For the material below, output exactly the span from the line with "sales@achydraulics.com (187, 1557)" to the line with "Thiết bị Megger (216, 169)", including both, and nothing besides.

--------------------------------------------------

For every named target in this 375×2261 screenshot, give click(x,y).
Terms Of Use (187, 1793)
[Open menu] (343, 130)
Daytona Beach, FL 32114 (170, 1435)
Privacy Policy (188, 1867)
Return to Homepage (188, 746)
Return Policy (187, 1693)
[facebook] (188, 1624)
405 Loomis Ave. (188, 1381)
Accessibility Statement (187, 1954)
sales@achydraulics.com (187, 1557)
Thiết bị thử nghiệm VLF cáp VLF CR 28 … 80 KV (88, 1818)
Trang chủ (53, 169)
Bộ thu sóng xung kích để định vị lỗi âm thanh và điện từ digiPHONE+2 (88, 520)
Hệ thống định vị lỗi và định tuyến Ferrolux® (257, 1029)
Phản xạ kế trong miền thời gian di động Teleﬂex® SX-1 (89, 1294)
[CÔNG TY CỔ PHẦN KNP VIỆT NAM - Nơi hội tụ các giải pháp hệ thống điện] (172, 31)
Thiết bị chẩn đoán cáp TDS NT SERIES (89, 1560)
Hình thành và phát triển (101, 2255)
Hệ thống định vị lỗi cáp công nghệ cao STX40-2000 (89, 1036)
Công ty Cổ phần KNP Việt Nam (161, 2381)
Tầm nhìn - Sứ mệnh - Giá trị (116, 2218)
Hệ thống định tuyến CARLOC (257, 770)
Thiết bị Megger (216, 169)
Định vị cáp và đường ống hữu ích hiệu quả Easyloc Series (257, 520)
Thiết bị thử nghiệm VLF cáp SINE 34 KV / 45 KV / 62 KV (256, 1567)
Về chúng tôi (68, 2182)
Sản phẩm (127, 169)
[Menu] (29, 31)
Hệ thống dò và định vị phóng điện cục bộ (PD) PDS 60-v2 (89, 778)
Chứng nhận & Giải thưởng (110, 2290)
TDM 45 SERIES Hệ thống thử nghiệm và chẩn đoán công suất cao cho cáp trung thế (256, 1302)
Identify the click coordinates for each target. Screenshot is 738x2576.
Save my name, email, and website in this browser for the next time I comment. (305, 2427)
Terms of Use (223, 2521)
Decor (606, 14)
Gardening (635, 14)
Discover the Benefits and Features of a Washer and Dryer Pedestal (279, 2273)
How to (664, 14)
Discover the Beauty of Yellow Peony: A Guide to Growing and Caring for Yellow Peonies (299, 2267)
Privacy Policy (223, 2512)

--------------------------------------------------

■ Solution to the exercise ■
sales@achydraulics.com (187, 1557)
Thiết bị thử nghiệm VLF cáp VLF CR 28 … 80 KV (88, 1818)
Trang chủ (53, 169)
Bộ thu sóng xung kích để định vị lỗi âm thanh và điện từ digiPHONE+2 (88, 520)
Hệ thống định vị lỗi và định tuyến Ferrolux® (257, 1029)
Phản xạ kế trong miền thời gian di động Teleﬂex® SX-1 (89, 1294)
[CÔNG TY CỔ PHẦN KNP VIỆT NAM - Nơi hội tụ các giải pháp hệ thống điện] (172, 31)
Thiết bị chẩn đoán cáp TDS NT SERIES (89, 1560)
Hình thành và phát triển (101, 2255)
Hệ thống định vị lỗi cáp công nghệ cao STX40-2000 (89, 1036)
Công ty Cổ phần KNP Việt Nam (161, 2381)
Tầm nhìn - Sứ mệnh - Giá trị (116, 2218)
Hệ thống định tuyến CARLOC (257, 770)
Thiết bị Megger (216, 169)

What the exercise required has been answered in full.